El resumen era que Ulises debía rendirse con su tripulación a Gushguzh. Él le conduciría a la ciudad, al edificio principal de la administración, la casa del soberano y de su primer ayudante, Shegnif. Allí le entrevistaría. Si Ulises no aceptaba rendirse inmediatamente, Gushguzh ordenaría que les atacasen.
– ¿Es ésta la capital? -dijo Ulises, señalando la ciudad de la colina. Era la población mayor que había visto hasta entonces, pero aun así no podía albergar a más de treinta mil seres, incluidos los humanos.

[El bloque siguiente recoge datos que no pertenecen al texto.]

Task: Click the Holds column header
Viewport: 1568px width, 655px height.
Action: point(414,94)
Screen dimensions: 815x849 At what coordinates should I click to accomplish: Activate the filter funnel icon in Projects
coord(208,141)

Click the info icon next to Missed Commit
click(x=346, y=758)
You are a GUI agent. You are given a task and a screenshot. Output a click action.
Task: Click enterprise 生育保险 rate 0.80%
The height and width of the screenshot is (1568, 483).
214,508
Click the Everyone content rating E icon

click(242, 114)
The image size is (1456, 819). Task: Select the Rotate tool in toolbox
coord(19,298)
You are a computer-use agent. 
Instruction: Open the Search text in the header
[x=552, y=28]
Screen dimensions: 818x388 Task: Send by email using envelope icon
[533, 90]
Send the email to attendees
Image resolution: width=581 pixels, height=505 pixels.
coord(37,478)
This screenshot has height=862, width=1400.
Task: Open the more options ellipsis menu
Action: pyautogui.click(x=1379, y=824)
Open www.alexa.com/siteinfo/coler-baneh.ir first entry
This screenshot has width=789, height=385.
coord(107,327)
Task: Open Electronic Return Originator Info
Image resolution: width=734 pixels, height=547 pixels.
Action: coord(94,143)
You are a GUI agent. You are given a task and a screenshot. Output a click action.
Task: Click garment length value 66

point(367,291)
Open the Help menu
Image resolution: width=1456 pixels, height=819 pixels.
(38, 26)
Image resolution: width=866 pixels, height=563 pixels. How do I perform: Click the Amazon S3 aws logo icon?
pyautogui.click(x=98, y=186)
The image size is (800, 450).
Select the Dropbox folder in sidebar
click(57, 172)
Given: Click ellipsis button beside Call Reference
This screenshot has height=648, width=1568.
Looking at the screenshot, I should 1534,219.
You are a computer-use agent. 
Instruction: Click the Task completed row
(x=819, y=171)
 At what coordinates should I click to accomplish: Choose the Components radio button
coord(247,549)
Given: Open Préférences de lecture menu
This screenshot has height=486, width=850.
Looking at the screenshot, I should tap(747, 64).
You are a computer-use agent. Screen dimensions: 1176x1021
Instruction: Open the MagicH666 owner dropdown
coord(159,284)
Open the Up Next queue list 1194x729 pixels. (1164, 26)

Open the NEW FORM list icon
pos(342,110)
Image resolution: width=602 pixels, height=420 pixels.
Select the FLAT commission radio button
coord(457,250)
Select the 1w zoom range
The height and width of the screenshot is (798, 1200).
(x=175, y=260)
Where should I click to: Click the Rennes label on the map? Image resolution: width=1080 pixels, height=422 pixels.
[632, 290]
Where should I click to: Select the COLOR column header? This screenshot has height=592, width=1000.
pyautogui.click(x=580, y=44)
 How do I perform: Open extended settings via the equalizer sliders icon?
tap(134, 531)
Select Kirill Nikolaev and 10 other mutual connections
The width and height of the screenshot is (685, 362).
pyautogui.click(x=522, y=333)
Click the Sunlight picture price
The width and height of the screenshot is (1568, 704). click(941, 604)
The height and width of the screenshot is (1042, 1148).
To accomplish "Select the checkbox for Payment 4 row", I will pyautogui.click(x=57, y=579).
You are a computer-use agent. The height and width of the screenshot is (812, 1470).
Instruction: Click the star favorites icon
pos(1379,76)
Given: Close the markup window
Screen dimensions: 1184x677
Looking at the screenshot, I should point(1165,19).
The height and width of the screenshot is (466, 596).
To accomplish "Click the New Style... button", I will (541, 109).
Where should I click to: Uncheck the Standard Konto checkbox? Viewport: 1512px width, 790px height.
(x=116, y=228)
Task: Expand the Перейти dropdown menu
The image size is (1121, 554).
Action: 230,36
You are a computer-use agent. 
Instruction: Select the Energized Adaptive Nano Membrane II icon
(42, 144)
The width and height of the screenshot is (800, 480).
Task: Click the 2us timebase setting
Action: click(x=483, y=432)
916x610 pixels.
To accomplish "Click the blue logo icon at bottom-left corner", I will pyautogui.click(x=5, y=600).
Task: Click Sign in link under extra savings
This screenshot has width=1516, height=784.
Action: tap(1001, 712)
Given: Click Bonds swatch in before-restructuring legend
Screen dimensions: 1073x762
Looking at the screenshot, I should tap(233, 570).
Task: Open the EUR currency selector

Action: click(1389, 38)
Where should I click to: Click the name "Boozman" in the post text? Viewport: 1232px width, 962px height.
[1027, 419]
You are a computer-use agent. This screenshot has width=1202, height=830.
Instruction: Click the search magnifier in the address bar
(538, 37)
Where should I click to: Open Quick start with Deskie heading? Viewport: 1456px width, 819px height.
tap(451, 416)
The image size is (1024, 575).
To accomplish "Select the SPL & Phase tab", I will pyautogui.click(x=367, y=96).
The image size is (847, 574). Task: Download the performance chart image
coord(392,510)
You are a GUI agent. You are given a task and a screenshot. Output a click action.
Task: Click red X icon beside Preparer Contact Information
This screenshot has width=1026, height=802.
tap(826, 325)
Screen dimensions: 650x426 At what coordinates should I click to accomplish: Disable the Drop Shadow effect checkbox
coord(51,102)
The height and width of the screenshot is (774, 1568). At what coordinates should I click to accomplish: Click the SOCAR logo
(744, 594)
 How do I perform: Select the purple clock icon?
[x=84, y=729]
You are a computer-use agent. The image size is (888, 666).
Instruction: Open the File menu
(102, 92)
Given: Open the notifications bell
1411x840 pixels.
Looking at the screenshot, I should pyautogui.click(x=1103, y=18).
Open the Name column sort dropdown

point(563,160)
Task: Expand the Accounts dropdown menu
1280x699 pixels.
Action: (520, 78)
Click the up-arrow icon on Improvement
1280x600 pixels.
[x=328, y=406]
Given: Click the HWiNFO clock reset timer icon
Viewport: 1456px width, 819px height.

– No -dijo Ghlij-. Bruuzhgish está a varios kilómetros al este. Allí es donde viven la Mano de Nesh y su ayudante Shegnif.
Ghlij utilizó una palabra para indicar la posición de Shegnif que podría traducirse como Gran Visir.
Gushguzh habló de nuevo, y Ghlij dijo que debían abandonar la nave y subir la colina hasta la guarnición. Les proporcionarían transporte a todos para trasladarse a la capital. Al parecer, no le preocupaban las armas que los recién llegados llevaban.
Ulises salió el primero para colocarse al lado del descomunal Gushguzh. El gigante desprendía un olor más parecido al de un caballo sudoroso que al de un elefante. A Ulises le resultó agradable. El atronar de los estómagos de los neshgais, sin embargo, era un fenómeno que habría de rodear constantemente a Ulises en aquella tierra. Además, el neshgai comenzó a mascar un gran palo hecho de verduras prensadas y daba órdenes a sus soldados sin dejar de mascar. Los neshgais dedicaban mucho tiempo a comer porque así lo exigían sus grandes estómagos. Pero no tanto como los elefantes.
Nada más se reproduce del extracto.